Zwei Bauteile, die mir beim Lernen aufgefallen sind. Kosten ein paar Cent, sehen auf Anhieb interessant aus. Mehr Anlass braucht es nicht.

Der UJT-Oszillator

Ein Unijunction-Transistor, ein Widerstand, ein Kondensator. Der Kondensator lädt sich über den Widerstand auf, bis die Emitterspannung die Zündschwelle des UJT erreicht. Ab da bricht die Strecke Emitter-Basis-1 niederohmig zusammen, der Kondensator entlädt sich schlagartig nach Masse, die Spannung fällt unter die Schwelle, und das Spiel beginnt von vorn.

Aus diesem simplen Ablauf fallen drei verschiedene Kurvenformen raus: Sägezahn am Emitter, Nadelimpulse an Basis 1, das Gegenstück an Basis 2. Drei Signale aus einer Handvoll Bauteile, ganz ohne Chip. Das feier ich.

Der DIP-Schalter

Sieht unspektakulär aus: ein Block, acht kleine Hebel. Aber jede Position ist ein eigener mechanischer Schalter. Man findet die Dinger in Alarmanlagen, Funksteuerungen und in alten Computern. Überall da, wo eine Einstellung nicht in einem Menü liegt, sondern in der Hand.

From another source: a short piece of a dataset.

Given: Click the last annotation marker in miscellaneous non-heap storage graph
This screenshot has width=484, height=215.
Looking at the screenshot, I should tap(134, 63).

Schemazeichnung eines achtfachen DIP-Schalters, Positionen 1 bis 8, teils auf ON
Achtfach-DIP: jede Position ein eigener Schalter.

Und innen wird's richtig gut. In jeder Position sitzt eine vergoldete Metallkugel, knapp anderthalb Millimeter klein, und eine eigene Feder drückt sie auf die Kontakte. Ein Achtfach-DIP trägt also acht Kugeln und acht Federn in sich. Ein komplettes mechanisches System, kleiner als ein Fingernagel.

Mein Lieblingsbeispiel: die Apple Super Serial Card im Apple IIe. Baudrate, Datenformat, Terminal- oder Modem-Betrieb: alles über zwei DIP-Blöcke direkt auf der Platine gesetzt. Kein Bildschirmmenü, kein Treiber. Man sieht die Konfiguration, indem man auf die Karte guckt.

Heute würde man das alles in Software lösen. Aber ein Schalter, den man umlegen kann, lügt nicht.